YingfanWang/PaCMAP

speed up processing large dataset

Closed this issue · 1 comments

I have a very large dataset (50 million rows by 768 features) I am trying to use, and a test case with 1M rows took about 35 minutes. Scaling to 50M implies it would take over 1 day to finish. This is on a machine with 160GB memory and 40 cores. Any suggestions on how to speed this up? I would prefer trying to fit the whole dataset vs fitting just a subset and applying that to the remaining data, but will do that if necessary.

There are a subset of rows that I think are linked - would specifying n_neighbors help with speeding things up?
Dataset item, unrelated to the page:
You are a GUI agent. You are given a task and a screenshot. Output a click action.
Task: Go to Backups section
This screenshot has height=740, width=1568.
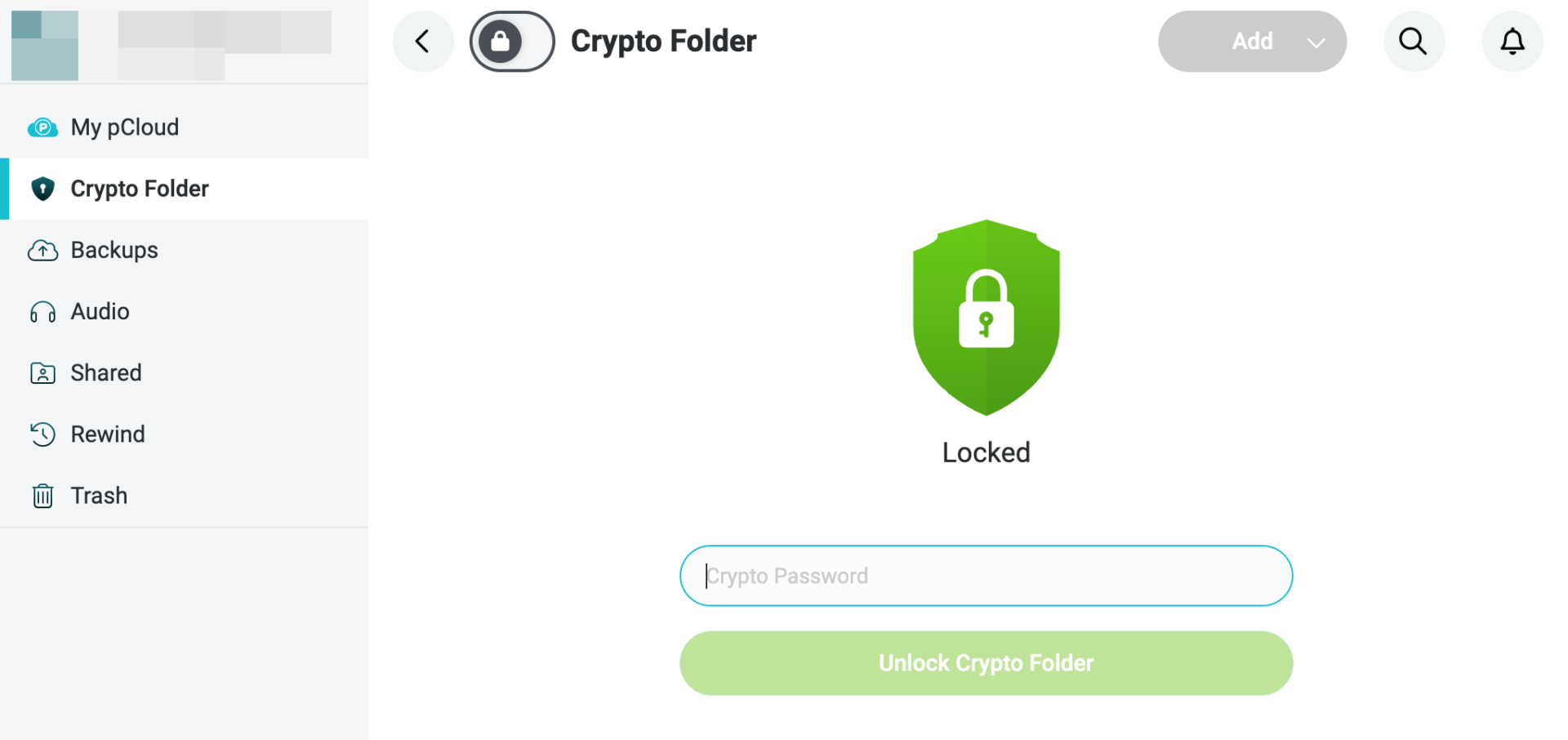point(114,250)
Here are a few suggestions:

  • If you are able to figure out which rows you would like to be neighbors, it can be very helpful. Providing the nearest neighbor pairs (pair_NN) to the PaCMAP instance can save about 25% of time for large datasets.
  • Using a smaller n_neighbors may provide some limited speedup, but I haven't profiled such cases before. By default, PaCMAP uses n_neighbors=10
  • Reduce the number of iteration num_iters. By default, PaCMAP uses num_iters=450. The last 200 iterations are mostly optimizing the local structure of the embedding, and it barely affects the general layout. Reducing this parameter to 250 can save you a lot of time at the cost of some local structure.